第46話 実質的に帝国は消滅しました。やっと両親の仇を取れました。

「皇帝さん、死んじゃったね」


 と僕は玉座にいる皇帝を指さす。


「不敬だぞ、小僧! 陛下、陛下……?」


 玉座では、青白く顔が変色し苦悶の表情を浮かべたまま死んでいる皇帝がいた。

 人物鑑定のスキルでは何の反応もなかった。

 物質鑑定のスキルで確認したら『死体』と出たので死んだのは間違いない。


 いやあ、結局皇帝のジョブとスキル見ることができなかったな〜。



 宰相が玉座に駆け寄って確認する。


「なぜ…… 小僧、何をしたあぁぁぁぁ!」


 宰相が絶叫して僕に問いかけてくる。


「皇帝を憤死させてみせるよ、って言ったじゃないですか。さっきまでの話まさか僕が自慢話をしてるとでも思ったんですか? 僕が帝国の邪魔ばかりしてるのを聞いてしまった皇帝は怒りのあまり脳の血管がブチきれたんじゃないですかね。僕医者じゃないからわかりませんけど」


「バカな! 貴様、まさか【言霊士】なのか?」


「違いますけど、呪いの言霊なんか使ってたら反射されて今頃僕が死んでいるはずですよ。そんなこともわからないくらい錯乱してるんですか?」



 あ、まるっと嘘です。



 ホントは長々と話をしている間、皇帝から少し離れた周囲の空気のうち、二酸化炭素が空気に占める割合を【リバース】し続けてた。

 確か空気って、窒素と酸素でほとんどなんだよね。

 だから【リバース】した結果、皇帝の周囲の空気だけ二酸化炭素がほぼ100%になり続けた。

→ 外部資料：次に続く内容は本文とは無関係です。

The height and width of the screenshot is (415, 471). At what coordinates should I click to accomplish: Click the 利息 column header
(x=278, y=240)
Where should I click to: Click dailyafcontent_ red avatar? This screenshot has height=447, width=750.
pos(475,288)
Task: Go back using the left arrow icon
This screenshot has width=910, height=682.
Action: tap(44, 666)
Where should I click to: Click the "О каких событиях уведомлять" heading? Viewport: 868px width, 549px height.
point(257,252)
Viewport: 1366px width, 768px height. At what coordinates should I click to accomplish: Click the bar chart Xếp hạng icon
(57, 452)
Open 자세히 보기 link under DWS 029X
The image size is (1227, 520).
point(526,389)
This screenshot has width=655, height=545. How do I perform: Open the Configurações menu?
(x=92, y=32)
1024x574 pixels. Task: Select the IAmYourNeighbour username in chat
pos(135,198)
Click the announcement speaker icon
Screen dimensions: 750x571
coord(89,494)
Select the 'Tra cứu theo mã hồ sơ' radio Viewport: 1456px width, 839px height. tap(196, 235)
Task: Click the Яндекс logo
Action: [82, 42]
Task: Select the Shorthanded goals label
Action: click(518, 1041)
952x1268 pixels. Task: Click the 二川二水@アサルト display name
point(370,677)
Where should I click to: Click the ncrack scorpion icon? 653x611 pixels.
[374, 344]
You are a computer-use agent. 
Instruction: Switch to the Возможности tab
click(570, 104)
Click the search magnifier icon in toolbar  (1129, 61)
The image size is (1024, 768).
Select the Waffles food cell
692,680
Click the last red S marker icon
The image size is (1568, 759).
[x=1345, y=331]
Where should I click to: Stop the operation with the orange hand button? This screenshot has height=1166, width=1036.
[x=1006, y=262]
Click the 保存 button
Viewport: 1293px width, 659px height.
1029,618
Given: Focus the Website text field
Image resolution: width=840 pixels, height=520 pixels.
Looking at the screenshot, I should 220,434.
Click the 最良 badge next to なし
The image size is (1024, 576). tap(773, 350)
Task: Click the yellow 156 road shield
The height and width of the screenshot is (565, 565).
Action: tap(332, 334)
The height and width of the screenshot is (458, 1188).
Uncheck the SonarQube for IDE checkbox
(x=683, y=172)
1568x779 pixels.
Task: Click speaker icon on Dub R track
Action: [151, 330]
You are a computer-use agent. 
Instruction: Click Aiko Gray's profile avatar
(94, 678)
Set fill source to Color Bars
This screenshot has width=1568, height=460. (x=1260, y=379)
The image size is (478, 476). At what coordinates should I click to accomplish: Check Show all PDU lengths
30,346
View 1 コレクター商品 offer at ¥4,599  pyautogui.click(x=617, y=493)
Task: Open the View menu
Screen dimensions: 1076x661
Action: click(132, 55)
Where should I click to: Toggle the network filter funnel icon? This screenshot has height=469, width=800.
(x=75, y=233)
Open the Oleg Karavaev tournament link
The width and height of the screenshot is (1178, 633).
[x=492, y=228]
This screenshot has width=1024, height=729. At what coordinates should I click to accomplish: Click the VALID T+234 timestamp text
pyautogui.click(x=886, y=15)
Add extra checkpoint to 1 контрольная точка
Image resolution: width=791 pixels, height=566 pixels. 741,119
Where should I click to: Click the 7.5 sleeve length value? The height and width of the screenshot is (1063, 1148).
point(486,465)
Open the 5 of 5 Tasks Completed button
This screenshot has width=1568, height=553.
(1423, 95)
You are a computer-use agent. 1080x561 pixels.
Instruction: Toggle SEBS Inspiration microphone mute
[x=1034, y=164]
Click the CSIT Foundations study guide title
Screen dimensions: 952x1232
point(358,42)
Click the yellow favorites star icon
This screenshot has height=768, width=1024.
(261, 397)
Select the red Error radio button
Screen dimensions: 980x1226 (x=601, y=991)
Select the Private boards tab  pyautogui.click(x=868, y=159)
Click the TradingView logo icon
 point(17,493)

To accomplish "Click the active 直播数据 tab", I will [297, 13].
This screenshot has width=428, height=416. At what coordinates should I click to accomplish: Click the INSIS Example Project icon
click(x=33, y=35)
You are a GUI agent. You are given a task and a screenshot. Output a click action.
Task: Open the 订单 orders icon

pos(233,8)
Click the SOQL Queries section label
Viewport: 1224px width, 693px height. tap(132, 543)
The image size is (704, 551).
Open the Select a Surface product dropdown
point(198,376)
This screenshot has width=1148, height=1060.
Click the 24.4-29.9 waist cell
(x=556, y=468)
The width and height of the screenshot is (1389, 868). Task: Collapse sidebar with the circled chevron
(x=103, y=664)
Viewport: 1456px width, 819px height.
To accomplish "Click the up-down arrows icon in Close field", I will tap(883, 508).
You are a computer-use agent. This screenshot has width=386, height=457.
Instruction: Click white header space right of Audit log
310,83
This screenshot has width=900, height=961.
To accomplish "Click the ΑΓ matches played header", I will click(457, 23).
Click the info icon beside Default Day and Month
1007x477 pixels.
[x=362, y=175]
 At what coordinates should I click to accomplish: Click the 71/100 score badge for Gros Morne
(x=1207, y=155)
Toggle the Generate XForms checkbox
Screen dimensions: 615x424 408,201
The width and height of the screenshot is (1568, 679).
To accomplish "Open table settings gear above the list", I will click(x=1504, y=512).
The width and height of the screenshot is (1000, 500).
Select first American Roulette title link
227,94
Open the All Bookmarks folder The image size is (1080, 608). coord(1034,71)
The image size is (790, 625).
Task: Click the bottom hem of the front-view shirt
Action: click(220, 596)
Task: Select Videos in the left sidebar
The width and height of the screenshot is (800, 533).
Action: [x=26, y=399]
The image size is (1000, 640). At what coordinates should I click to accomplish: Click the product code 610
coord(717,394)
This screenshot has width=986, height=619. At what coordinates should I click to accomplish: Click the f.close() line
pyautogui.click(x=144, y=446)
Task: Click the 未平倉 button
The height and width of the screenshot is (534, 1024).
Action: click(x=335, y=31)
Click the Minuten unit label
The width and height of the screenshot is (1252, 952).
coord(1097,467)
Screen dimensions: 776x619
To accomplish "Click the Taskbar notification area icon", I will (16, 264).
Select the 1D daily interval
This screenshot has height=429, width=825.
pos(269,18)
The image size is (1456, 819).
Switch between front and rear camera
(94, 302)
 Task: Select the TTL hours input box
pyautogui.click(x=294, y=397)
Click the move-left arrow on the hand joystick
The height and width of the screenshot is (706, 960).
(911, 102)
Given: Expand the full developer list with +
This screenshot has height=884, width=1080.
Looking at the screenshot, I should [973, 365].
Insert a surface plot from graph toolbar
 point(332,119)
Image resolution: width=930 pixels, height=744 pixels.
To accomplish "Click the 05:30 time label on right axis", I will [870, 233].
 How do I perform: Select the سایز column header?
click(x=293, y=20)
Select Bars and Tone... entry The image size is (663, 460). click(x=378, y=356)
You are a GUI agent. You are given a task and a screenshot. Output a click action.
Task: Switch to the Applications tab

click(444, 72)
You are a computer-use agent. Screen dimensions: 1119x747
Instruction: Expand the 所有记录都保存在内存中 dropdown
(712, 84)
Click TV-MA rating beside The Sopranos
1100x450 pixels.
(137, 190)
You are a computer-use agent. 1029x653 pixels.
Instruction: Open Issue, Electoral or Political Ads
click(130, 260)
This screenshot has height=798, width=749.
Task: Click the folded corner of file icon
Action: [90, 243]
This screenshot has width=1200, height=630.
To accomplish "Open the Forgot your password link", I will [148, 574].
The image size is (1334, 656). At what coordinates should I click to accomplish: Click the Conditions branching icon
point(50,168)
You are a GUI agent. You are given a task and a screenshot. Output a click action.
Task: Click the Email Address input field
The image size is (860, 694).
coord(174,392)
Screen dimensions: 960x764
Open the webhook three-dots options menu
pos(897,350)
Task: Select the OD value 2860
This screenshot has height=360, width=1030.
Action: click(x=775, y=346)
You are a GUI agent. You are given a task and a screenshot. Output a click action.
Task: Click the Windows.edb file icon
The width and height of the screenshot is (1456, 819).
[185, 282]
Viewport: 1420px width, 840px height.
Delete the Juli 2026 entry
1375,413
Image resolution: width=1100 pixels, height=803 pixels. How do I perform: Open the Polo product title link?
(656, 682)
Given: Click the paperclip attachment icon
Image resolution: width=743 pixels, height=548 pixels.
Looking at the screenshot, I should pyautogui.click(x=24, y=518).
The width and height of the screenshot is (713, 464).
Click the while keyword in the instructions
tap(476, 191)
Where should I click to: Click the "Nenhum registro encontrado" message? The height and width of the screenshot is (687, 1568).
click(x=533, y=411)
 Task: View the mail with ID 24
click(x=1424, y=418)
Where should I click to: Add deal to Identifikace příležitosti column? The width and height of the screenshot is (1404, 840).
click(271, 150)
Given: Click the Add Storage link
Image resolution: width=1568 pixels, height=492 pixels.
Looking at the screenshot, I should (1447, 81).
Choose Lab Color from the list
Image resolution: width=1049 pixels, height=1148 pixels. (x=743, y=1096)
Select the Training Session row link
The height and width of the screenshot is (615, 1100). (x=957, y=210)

 別に二酸化炭素じゃなくてもいいんだろうけど、思いついたのがそれだったから。



 水と食料の他にも酸素がなけりゃ人は死ぬでしょ。

 でも、酸素がなくなってどれくらいで死ぬかわからないし、ある程度続けないと周りの空気から酸素が補充されるだろうから、しばらく【リバース】し続ける時間が必要だと思ったんだ。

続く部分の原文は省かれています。